Biographical Remarks by Eva Fitz

The name Marie Corelli sounds very nice. Marie herself must have thought so when she chose it, instead of Mary Mills or Minnie Mackay. Being not very proud of her past she invented it new. She made herself a different woman altogether, and a younger one, too.

I made my first aquaintance with Marie in Stratford-upon-Avon - the appropriate place - in a second hand bookshop. The first thing I was told about her was that she was eccentric and pulled to pieces by her critics. The first novel I read was A Romance of Two Worlds. I was at once struck by her imaginative power. Other novels followed - I confessed myself her admirer and joined the Marie Corelli Fanclub. Unfortunately, I am the only living member. Other members were Queen Victoria (she had a "standing order" for Marie's novels), Queen Alexandra, Sir Frederick Leighton, and many others more. Maybe I am mistaken and other admirers live in Corelli City, Colorado?

Marie's origin is somewhat obscured by her own contradictory statements and by speculations on her parentage. Was she the daughter of Elizabeth Mary Mills or a foundling, was Charles Mackay her natural father or her stepfather? Was Mackay's second wife Ellen identical with Elizabeth Mary Mills? Or was Marie Mackay's granddaughter, the child of Rosa Jane Mackay and an Italian? It seems that even Marie herself probably got to know about her true identity only a few weeks after Mackay's death in 1890. She kept that knowledge to herself, though.

As the daughter of Elizabeth M. Mills, Marie was born on 1 May 1855. Marie seems to have been a lively and strong-headed child. She also was a lonely child and made books her friends. Books and music were her chief amusement.

From 1866 to 1870 she was sent to a Paris convent to be educated. During holidays she often stayed with the Russell family or with the van der Vyvers, friends of her father's, Charles Mackay. Being "a delightful child, steeped in poetry and tenderness" (Countess van der Vyver to Mackay), she was a welcome guest. With Bertha van der Vyver, Marie contracted a lifelong friendship. After the death of Ellen Mackay in 1876, Marie and Bertha managed the Mackay household together. At some stage Mackay's son George Eric Mackay joined the household. Having tried his hand at several professions and still not able to find a suitable employment, he stretched his legs under his father's table. Marie believed in George's ability to do something for himself, encouraged and supported him in his literary and musical schemes. Once, because he took it into his head to become a violinist, she bought a violin for him and paid for his music lessons - he was never able to play a single tune. Another time she sold her jewellery in order to have a book of his published. She got small thanks for all that from him.

Marie's first attempts to have a poem, then an article on 'Music and Song' published by Blackwood's were thwarted by her correspondent's neglect and wavering attitude towards her writing. He at first encouraged her to write the article and played at being mute afterwards. Nothing daunted, she made another fruitless attempt in offering five sonnets to Blackwood in Juli 1881.

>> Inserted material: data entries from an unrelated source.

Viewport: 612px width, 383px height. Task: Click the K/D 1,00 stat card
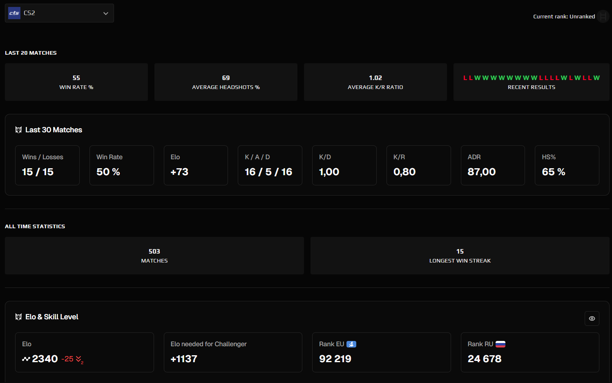[x=344, y=165]
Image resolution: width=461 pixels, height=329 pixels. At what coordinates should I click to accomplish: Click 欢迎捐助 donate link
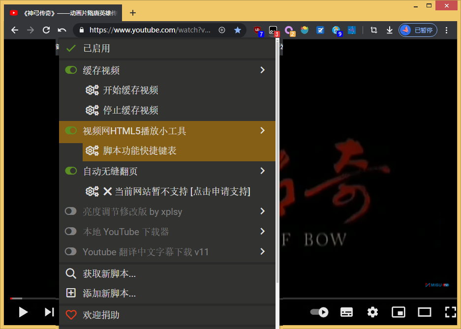101,315
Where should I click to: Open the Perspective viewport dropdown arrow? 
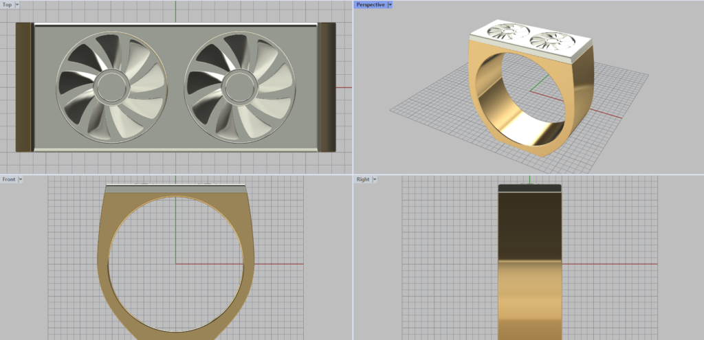tap(390, 4)
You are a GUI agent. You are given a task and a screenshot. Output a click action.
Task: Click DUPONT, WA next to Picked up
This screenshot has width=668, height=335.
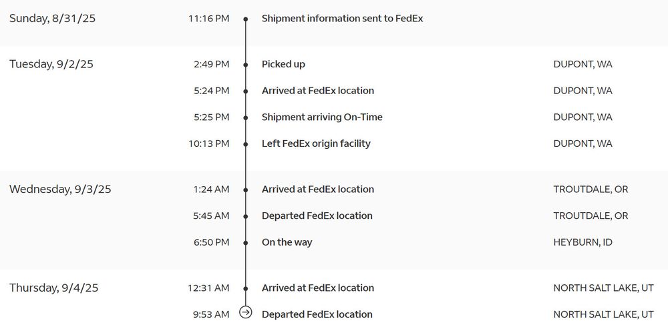point(582,64)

Her writing career began when she offered her first novel, A Romance of Two Worlds, to George Bentley. Despite the derogatory comments by his readers, George Bentley not only read the book himself, but even published it. It was an immediate success and was followed shortly by Vendetta and Thelma. Bentley showed a fatherly attitude towards Marie, and whenever she was disheartened by the cutting comments of the press, Bentley wrote kind and comforting letters to her. Unfortunately, this relationship came to an end when Bentley felt insulted by a passage in The Silver Domino, a book to which Marie had contributed. Though she denied that she had a hand in putting in the offending passage the break could never be healed. As Marie could not get herself to like George Bentley's son und business successor Richard Bentley the business relationship soon came to an end. Marie then withdrew her books from Bentley and placed them with Methuen.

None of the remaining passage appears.